The important notations here are: (1) two of the three sets of data were released without any specific purpose (FISA App and Warner texts); (2) no-one knows why two data points were released; (3) no-one knows who released them; (4) the FISC Clerk Stamp appears to have been intentionally left unredacted; (5) the specificity within the page #6 data within the Wolfe indictment was unnecessary for the direct purpose, yet important for the indirect purpose of connecting the data; (6) the Wolfe indictment was unsealed six months after the fact; and (7) NONE of these three sets of data were essential information at the time they were released.

This tells me, someone wanted this information into the bloodstream of public knowledge; yet non of this information was part of an official release; except the Wolfe indictment – yet it too contained unnecessary specificity within the page-6 details when unsealed.

This brings us to the critical question: Who?  Who wanted this out there?

The answer to that question, is uniquely narrow when you think about the documents and the position the person would have to hold in order to influence the release.

Because of the documents in question, the person would need to be inside the DOJ.  Because of the content of the documents, the person would have to be important enough to have access and knowledge of the bigger dynamic at play.  This person would also need to be high enough in the food chain to authorize the FISA release and have some control over the redaction process (leaving the FISC Clerk stamp date visible).  This person would have to be high enough to ‘unofficially’ release the Warner text messages, and yet not be in fear after doing it.

In my opinion, that describes Matt Whitaker – AG Jeff Sessions Chief of Staff.

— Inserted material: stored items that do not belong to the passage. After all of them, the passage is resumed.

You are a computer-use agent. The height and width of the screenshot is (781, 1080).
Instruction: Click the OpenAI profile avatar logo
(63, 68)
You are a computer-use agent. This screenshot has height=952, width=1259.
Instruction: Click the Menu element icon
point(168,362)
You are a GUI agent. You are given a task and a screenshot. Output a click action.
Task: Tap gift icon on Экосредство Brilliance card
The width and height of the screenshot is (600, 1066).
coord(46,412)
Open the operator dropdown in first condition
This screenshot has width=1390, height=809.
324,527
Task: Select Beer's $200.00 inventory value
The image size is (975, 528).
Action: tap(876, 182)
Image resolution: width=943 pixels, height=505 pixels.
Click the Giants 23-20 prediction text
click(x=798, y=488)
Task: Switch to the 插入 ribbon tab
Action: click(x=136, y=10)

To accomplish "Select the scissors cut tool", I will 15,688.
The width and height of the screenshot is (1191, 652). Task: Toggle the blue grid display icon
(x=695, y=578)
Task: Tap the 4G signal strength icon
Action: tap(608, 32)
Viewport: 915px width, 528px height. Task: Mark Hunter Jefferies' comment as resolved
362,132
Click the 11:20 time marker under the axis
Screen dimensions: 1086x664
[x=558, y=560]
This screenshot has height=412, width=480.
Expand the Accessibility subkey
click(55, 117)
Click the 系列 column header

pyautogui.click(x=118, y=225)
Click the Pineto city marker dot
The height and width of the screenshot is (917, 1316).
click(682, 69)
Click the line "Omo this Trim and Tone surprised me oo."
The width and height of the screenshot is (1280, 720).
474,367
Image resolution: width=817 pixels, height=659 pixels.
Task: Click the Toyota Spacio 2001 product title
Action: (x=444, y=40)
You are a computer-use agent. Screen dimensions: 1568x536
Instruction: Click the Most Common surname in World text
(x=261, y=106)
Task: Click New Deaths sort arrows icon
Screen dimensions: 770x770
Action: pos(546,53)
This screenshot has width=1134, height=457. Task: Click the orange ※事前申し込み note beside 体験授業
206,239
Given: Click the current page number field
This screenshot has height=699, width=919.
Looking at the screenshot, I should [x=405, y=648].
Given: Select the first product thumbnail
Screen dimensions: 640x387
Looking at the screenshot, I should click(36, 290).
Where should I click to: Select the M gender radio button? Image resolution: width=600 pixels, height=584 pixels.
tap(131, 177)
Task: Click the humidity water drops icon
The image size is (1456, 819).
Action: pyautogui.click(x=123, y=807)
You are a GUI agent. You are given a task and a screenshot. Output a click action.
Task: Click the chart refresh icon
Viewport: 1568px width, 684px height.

Additionally, when considering another set of unsourced and very consequential data that followed the plea of Michael Flynn as demanded by the prosecution from Robert Mueller November 30th, 2017.   The public releases on December 1st, 2nd, 3rd, and 4th, immediately following the Flynn plea (Strzok FISC buddy Judge Rudolph “Rudy” Contreras), were massive in consequence, and appeared reactionary.

Those early December 2017 releases revealed: the Lisa Page and Peter Strzok removals and suspensions; the text messaging; the connections to Bruce Ohr activity (demotion 1); and the connections to Nellie Ohr and Fusion GPS.   No-one ever asked who was the source of that mountain of evidence against the conspiracy group.

Again, in my opinion, that information could only come from someone with deep knowledge of what was going on; and tends to point toward Matt Whitaker.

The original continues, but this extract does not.